You have learned this in how to read the PFD video. It means Diesel is coming from a different unit. Here you can see the line number. The different company follows different terminology for the line number. But it contains same information such as line size, unit number, commodity code that identify fluid inside the line, circuit number, line sequence number, piping class that gives all detail about piping components and their materials, insulation, and coating requirement.
Here N means there is no insulation. If there is H than hot insulation, C is for cold insulation, A for acoustic reduction, P for personal protection, F for fireproofing.
It also gives information about whether the line is steam trace or electric trace. Normally ET is used for electric tracing and ST is used for steam tracing. We follow this strim. Now, this triangle with line indicates a line break. A line break is the demarcation of the line number change. So, whenever this symbol is used it indicates that from that point onward line number is different. This is the bypass loop for the flow transmitter. You can see that the venturi-type flow transmitter provided in between the two gate valves.
Why did I say it is a venture type flow transmitter? Letters VM indicates the type of flow transmitter. It gives flow indication on the control plane. You can see the connection shown between FT and FI. From the piping point of view, you can see that there is a 25 mm drain valve is given in between the two gate valves. The letter D indicates that it is a drain valve and if it is V than it is a vent valve.
Of course, if it is a vent, it shows on the topside, not on the bottom. The bypass valve is also a gate valve that will remain closed during normal operation. You can see the letters NC which indicates the same. Here you can see the motor-operated butterfly valve. Lots of instruments are shown here. But it is not that complicated.
If you are aware of MOV, you know that it can be operated locally or from the control penal. HS indicates hand switch, with these switches you can put MOV on manual control or remote control that means on panel control. You can also start or stop the valve from the field. The data link indicates this valve is connected to the control panel.
The last two instrument bubbles show the potions of the valve. Next is a drain valve that is located at the lowest point.
This is the spectacle blind with a normally closed configuration. If the dark ring is towards the valve, as in this case, it indicates that solid ring covers and isolates the joint during normal operation.
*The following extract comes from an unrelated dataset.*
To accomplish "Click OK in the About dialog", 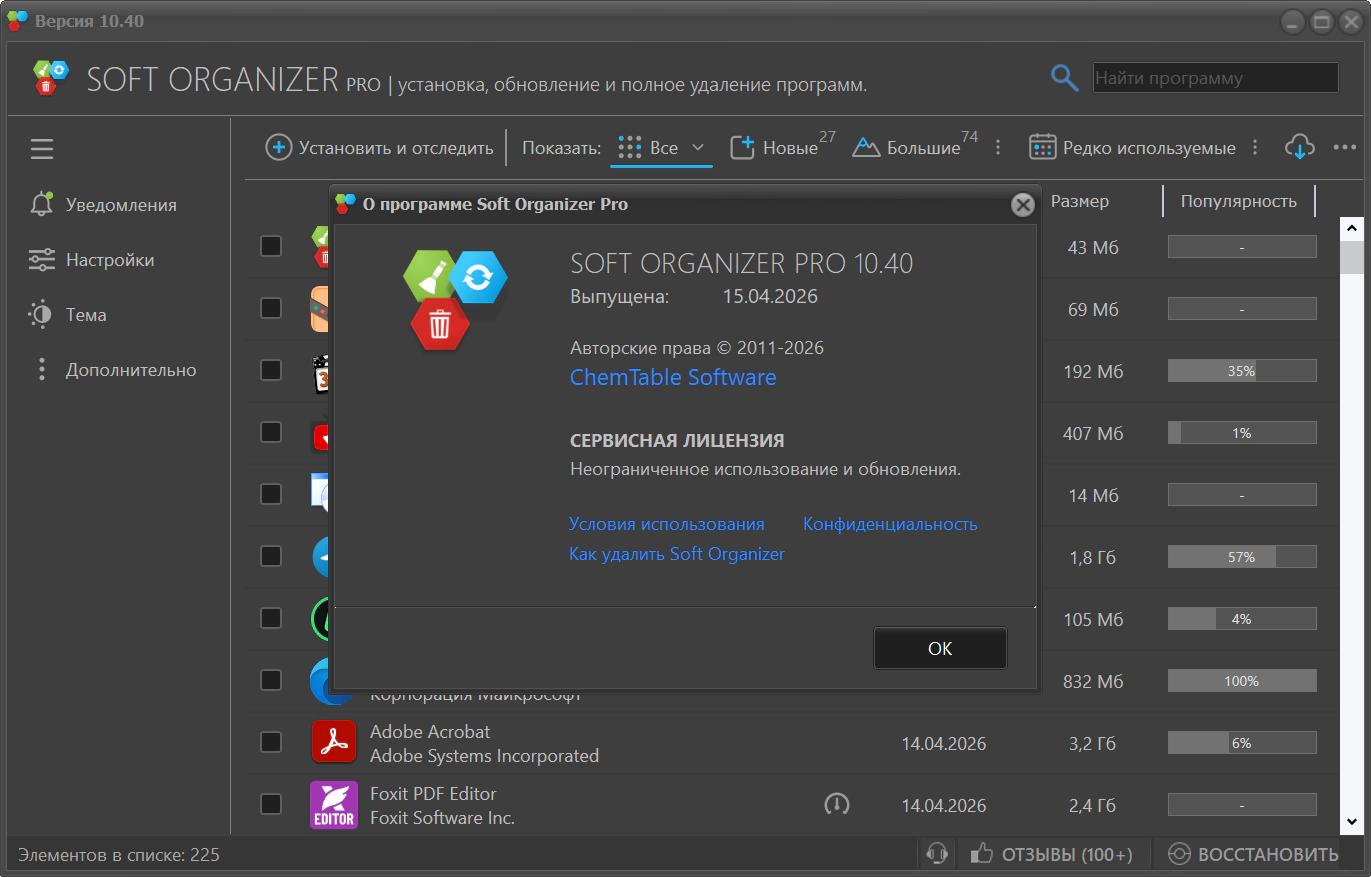I will coord(940,648).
If the only circle is towards the valve, as shown here, that means the hollow ring is there, and the line is live during the normal operation. Below the drain valve, the funnel is shown. COC means continues oil-contaminated that used to drain hydrocarbon.
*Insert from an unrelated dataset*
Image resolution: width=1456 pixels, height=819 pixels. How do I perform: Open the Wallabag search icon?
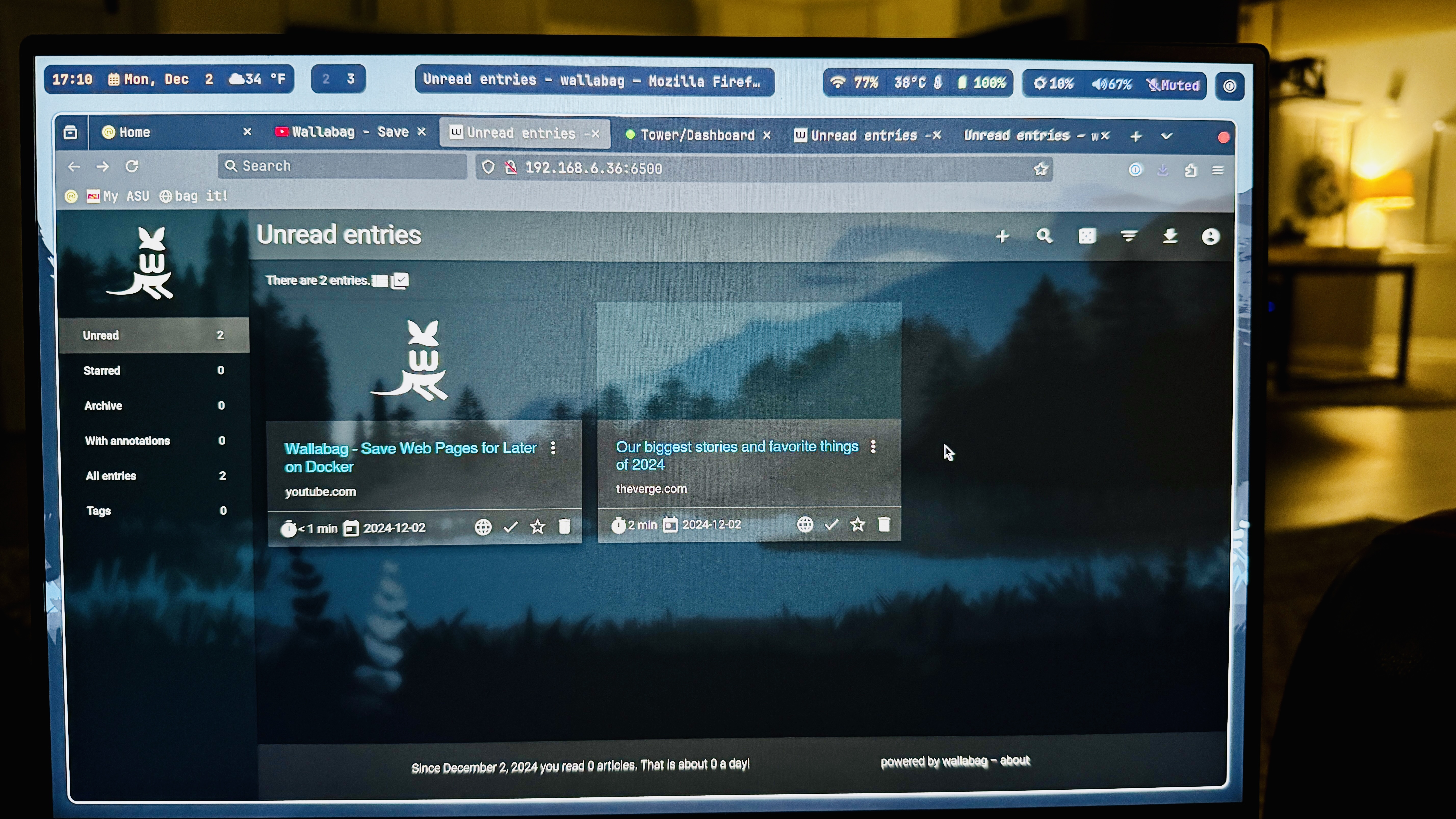pos(1044,236)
The second type of drain is AOC that means an accidentally oil-contaminated system. After a dike wall, there is a pneumatically controlled globe valve is there. You can see the pneumatic line symbol. Like MOV, the pneumatic valve also has various switches to operate the valve locally and from the control panel. You can also see the three-way valve connected to the pneumatic line to operate the actuator.
You can refer to the abbreviation table to understand the meaning of all these instrument bubbles. I have attached this table with a free download. The link is given in the description. It used to protect the actuator from the surge. Main Equipment — Tank Next is a tank. First, I will explain mechanical parts and then instrumentation. As you can see, this is a fixed roof tank. Let see the detail of this tank. The tank is You can also see the operating pressure and temperature of the tank.
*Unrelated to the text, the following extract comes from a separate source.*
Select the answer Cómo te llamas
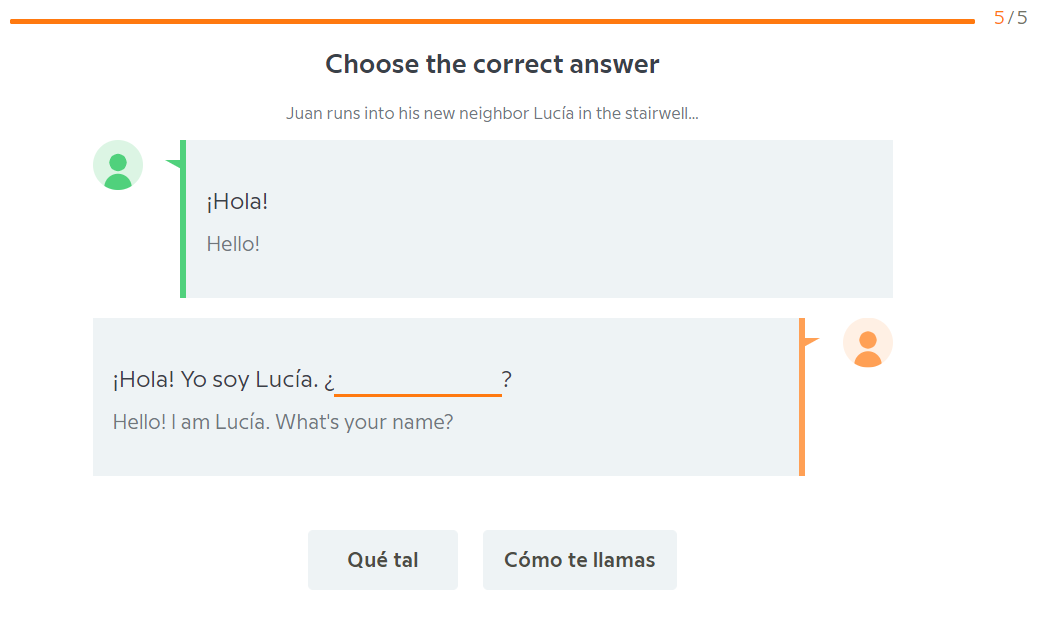1053x618 pixels. coord(579,559)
The material of construction is carbon steel, and there is no insulation. Now let go back to the tank. N1 to N17 are nozzle numbers. Manholes are shown as M1 to M3. The broken line shows the internal piping. There is a vortex breaker with the N8 nozzle connected to a pump suction line with a Normally Closed gate valve.
This is because the main suction line is N2. N8 will use only when you want to drain the tank completely. This is open type liquid seals that prevent air ingress into the tank.
For safe operation of any equipment, you have to monitor pressure, temperature, and level. Here you can see the Pressure Transmitter near the tank bottom plate. On top of the roof, you can see the radar type level indicator and transmitter. The temperature gauge is shown as TE that is temperature elements. This arrangement shows multiple thermocouples installed at a different height of the tank.
This will ensure that you will get an average temperature of the tank as the liquid has a different temperature at a different level. LZT is a level safety transmitter. LLL protects your pump and when tank level reached to LLL, it gave the alarm in control penal and based on the logic configuration it may trigger to switch off command to the pump.
When the liquid level reached the HLL it gives the alarm and when it reached HHLL it will trigger the safety logic and stop the fluid supply to the tank.
There is a breather valve on the tank. It will protect the tank from the overpressure and vacuum. Now, these all instrument bubbles are sending the information to the local and main control panel for the pressure, level and temperature instrument that I have explained to you. You may have noticed that there is a tank gauging system which received the all input signal from the instruments.
The tank gauging system is used to calculate the quantity of the liquid stored in the tank at any given time. Based on the diameter, level, and temperature it will calculate the quantity of the liquid stored in the tank. QI is a quantity indicator. In the last part of this video, let check what is going out of the tank.
AFT from the tank is supplied to the pump with the help of mm pipeline. You can see that inside dike there is a manual gate valve with a bypass arrangement.
There is a safety relief valve on the bypass. Outside the dike, you can see the motor-operated butterfly valve. This MOV has similar switches that I have explained to you earlier to operate the valve locally and from the control panel.